### Work to complete
Please copy the lines starting at the one containing "Where should I" and ending at the one containing "coord(1119,22)", both included, and leave out the pictures.

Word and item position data

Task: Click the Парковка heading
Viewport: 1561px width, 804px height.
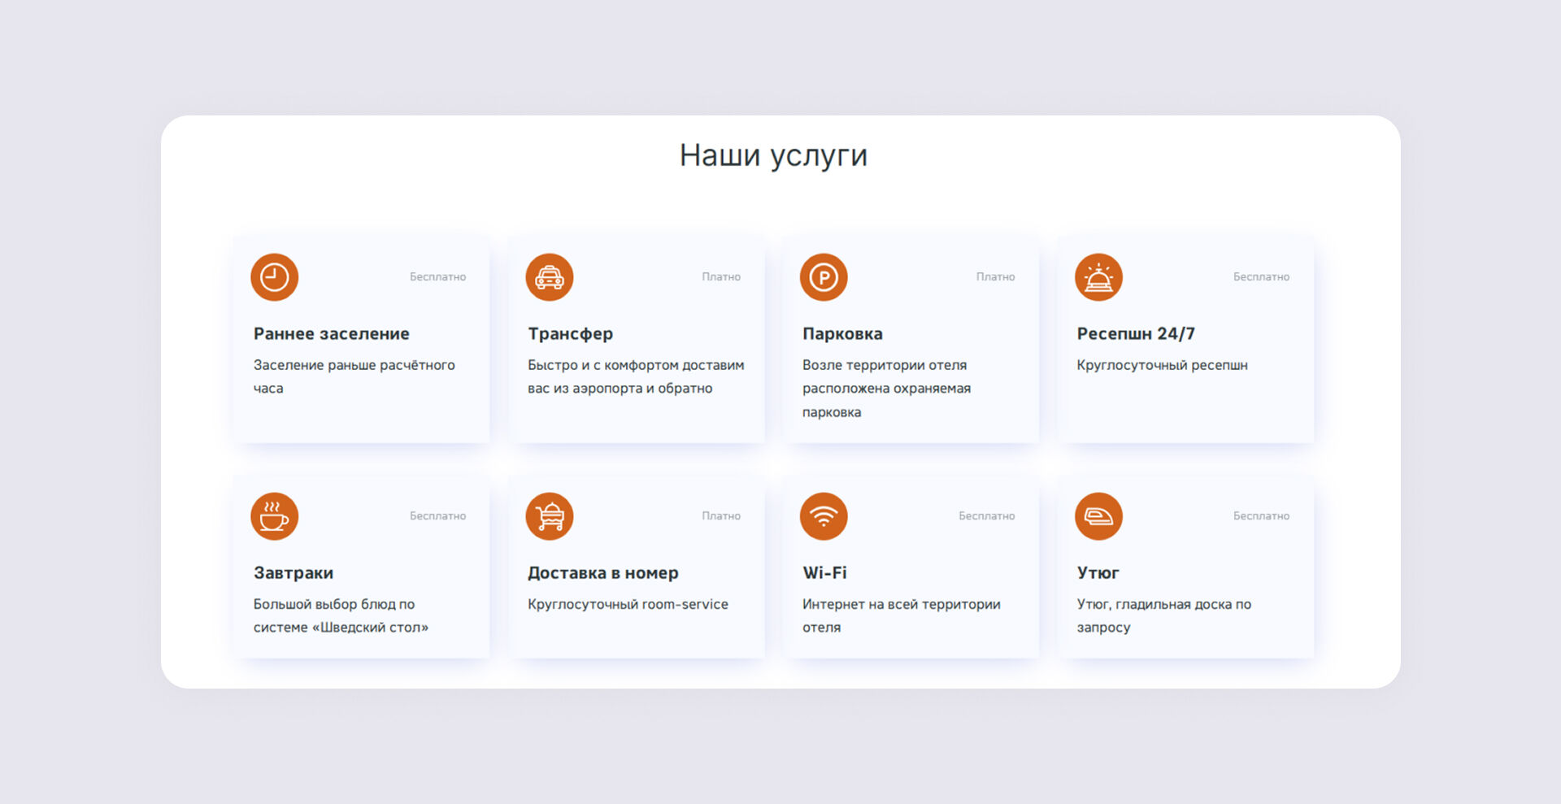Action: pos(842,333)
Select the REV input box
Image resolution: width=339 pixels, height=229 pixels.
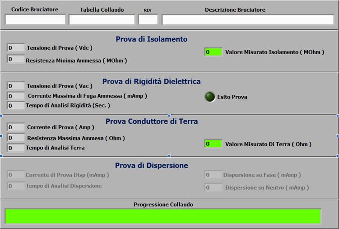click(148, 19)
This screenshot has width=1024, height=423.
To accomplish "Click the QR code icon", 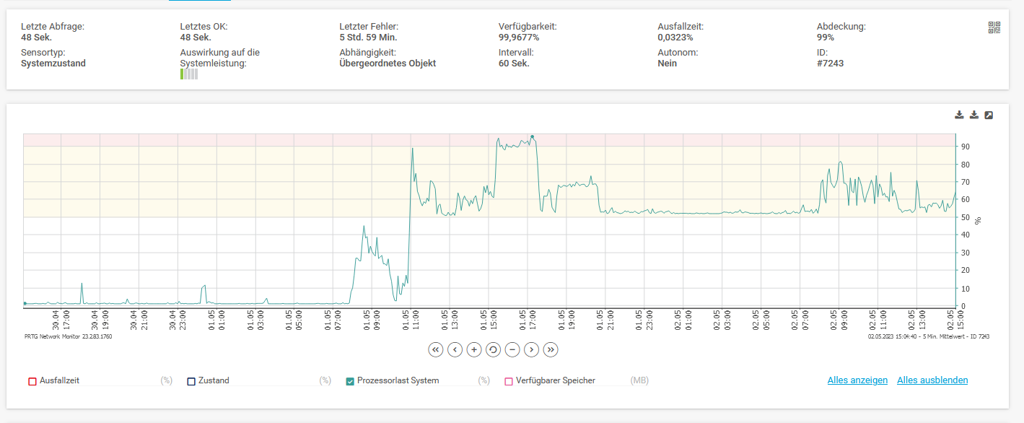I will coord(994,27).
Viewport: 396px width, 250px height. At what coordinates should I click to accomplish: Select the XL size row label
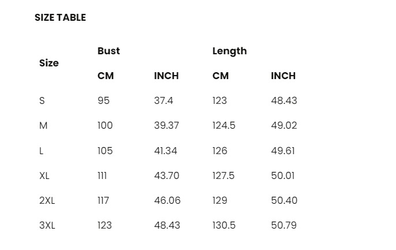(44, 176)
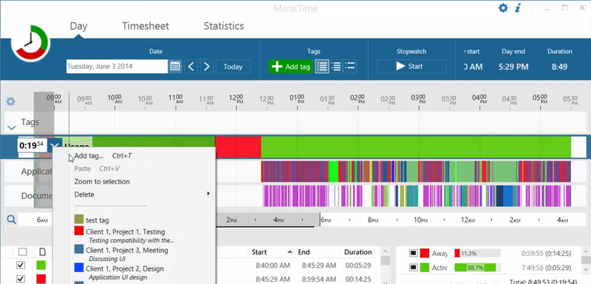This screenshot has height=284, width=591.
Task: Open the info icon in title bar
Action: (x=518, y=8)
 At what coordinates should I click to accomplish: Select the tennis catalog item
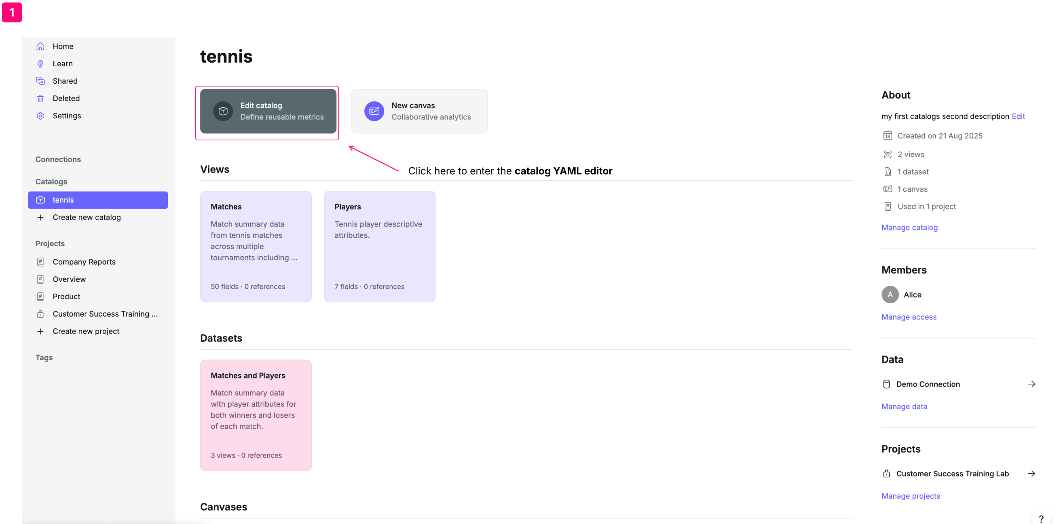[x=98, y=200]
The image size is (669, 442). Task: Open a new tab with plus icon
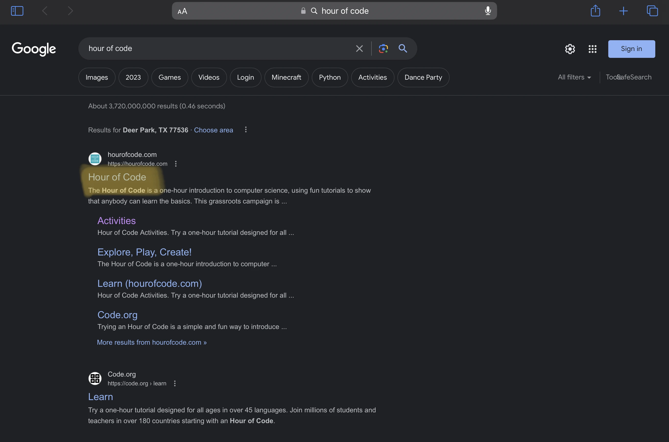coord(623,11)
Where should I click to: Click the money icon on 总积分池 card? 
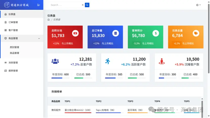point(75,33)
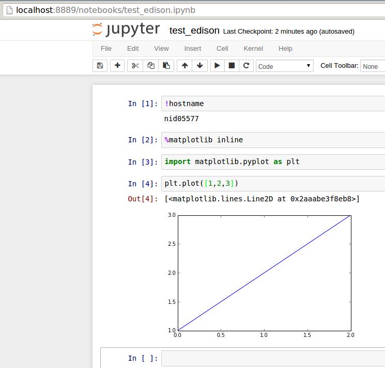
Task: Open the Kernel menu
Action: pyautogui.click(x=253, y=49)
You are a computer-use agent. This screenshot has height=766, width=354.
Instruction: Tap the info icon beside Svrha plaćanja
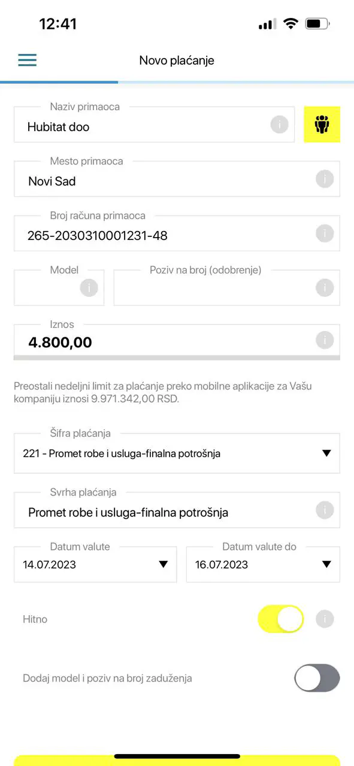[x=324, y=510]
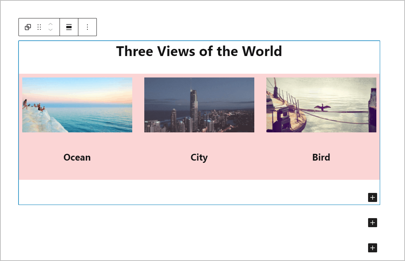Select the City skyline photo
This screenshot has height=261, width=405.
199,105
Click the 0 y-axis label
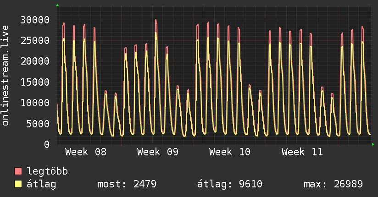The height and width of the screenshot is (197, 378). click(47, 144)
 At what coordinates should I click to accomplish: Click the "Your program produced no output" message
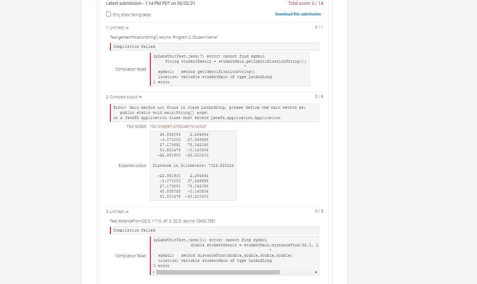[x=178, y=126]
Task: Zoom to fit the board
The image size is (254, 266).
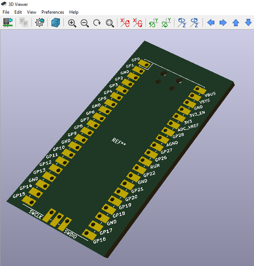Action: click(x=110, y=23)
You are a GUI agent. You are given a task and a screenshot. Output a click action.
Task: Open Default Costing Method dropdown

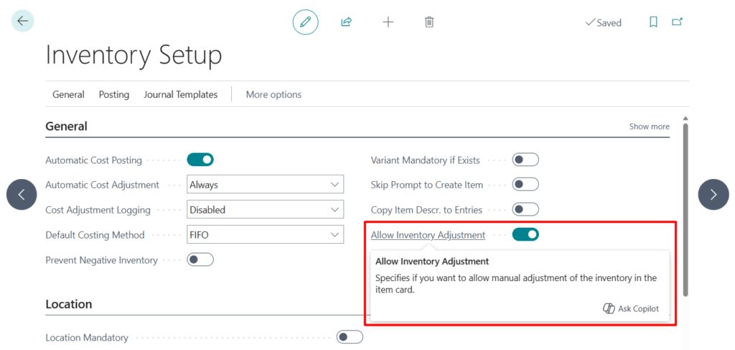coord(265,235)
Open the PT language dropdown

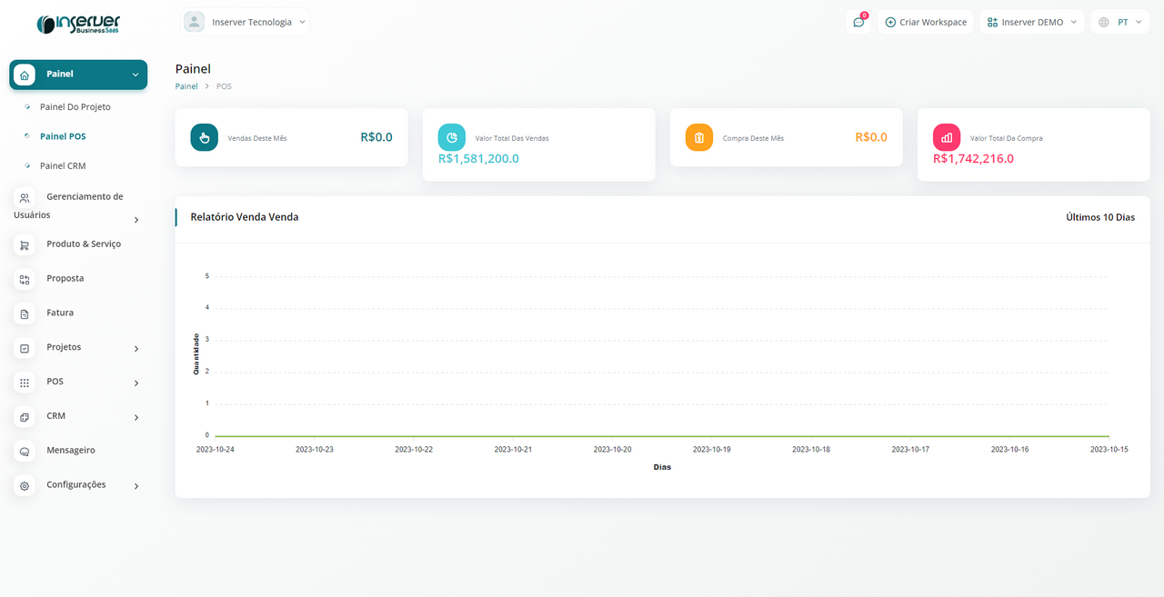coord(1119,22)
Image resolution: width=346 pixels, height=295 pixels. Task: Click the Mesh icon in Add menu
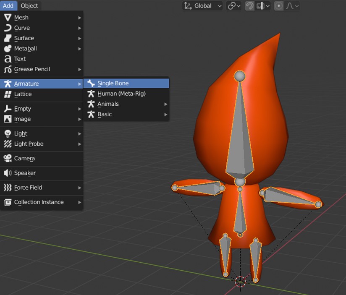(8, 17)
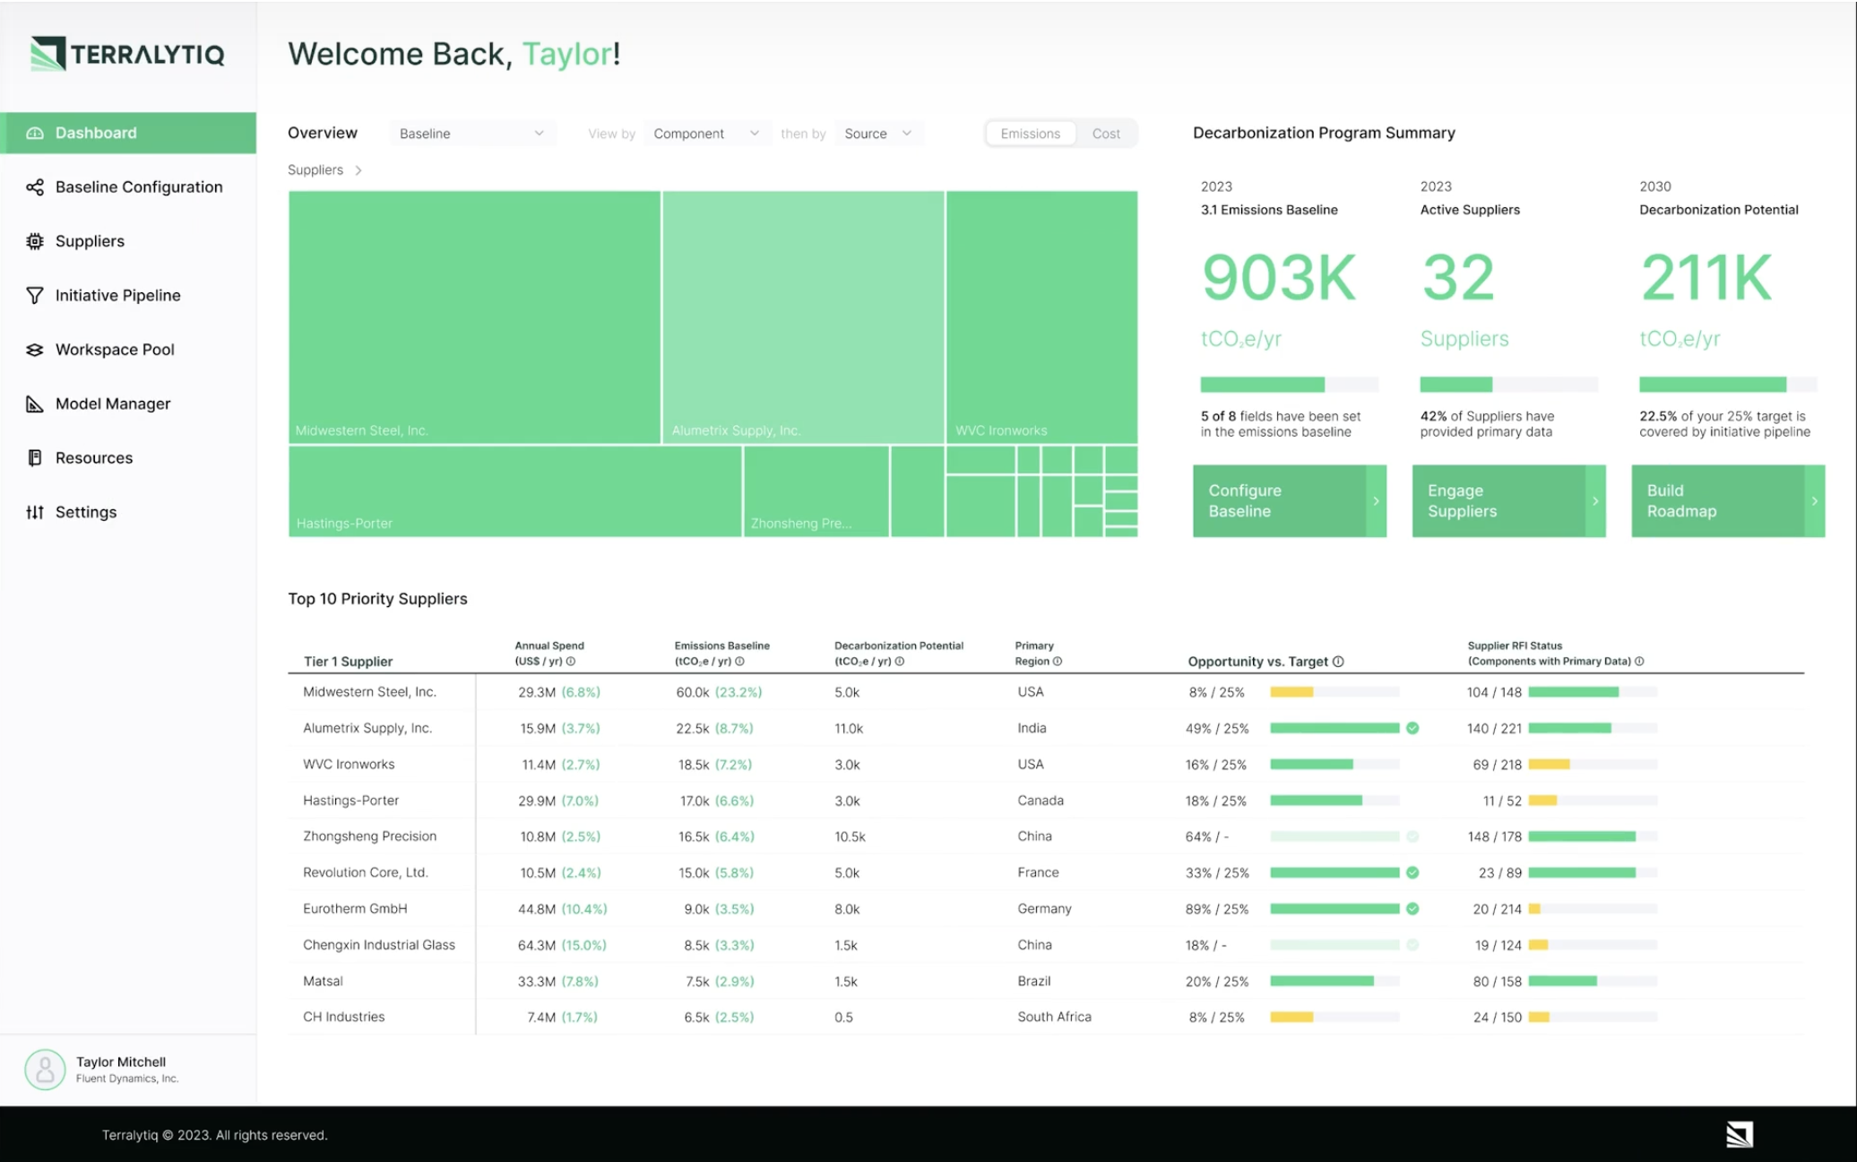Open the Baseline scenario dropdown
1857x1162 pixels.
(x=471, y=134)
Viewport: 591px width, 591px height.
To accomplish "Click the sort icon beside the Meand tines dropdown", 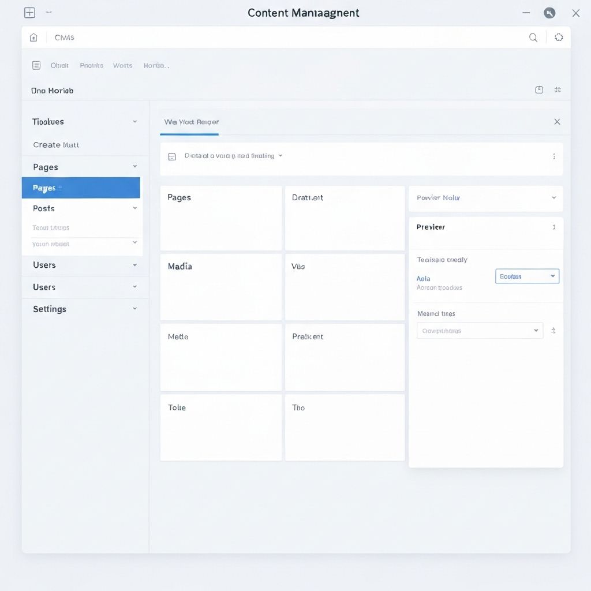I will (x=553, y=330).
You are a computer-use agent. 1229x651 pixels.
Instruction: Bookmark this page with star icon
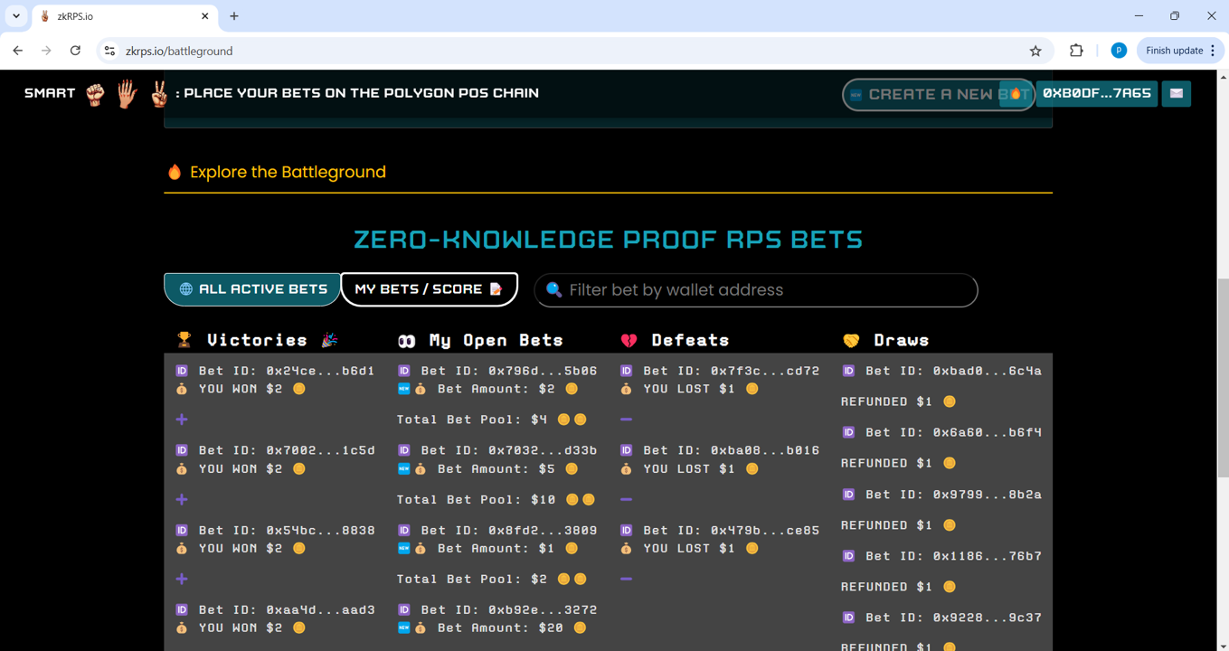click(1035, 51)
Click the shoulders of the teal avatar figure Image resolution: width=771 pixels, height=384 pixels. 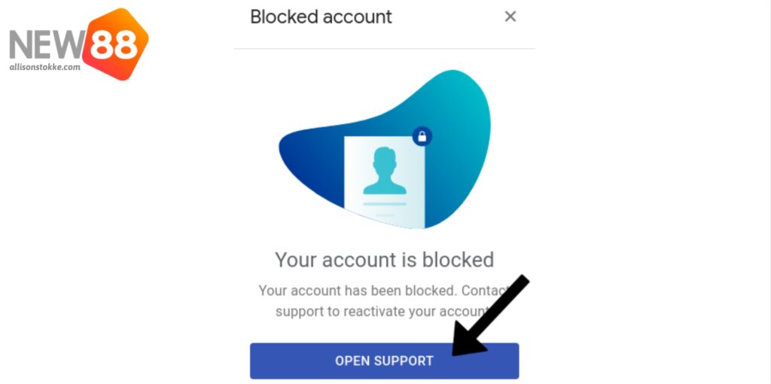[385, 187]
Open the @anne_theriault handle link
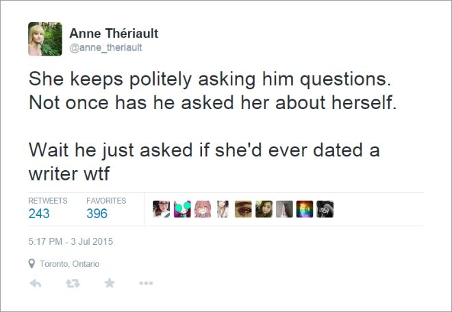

### Task output
Where should I click to: Click the money icon on 总积分池 card? 
point(75,33)
Task: Open the Kernel menu
Action: pyautogui.click(x=253, y=49)
You are a computer-use agent. This screenshot has height=766, width=354.
Instruction: Tap the info icon beside Svrha plaćanja
[x=324, y=510]
Select the City skyline photo
This screenshot has height=261, width=405.
199,105
Click the 0 y-axis label
The height and width of the screenshot is (197, 378). click(47, 144)
 At what coordinates should I click to accomplish: Click the "Your program produced no output" message
[x=178, y=126]
Task: Zoom to fit the board
The image size is (254, 266).
Action: click(x=110, y=23)
You are a GUI agent. You are given a task and a screenshot. Output a click action.
Task: Open Default Costing Method dropdown

coord(265,235)
Open the PT language dropdown

coord(1119,22)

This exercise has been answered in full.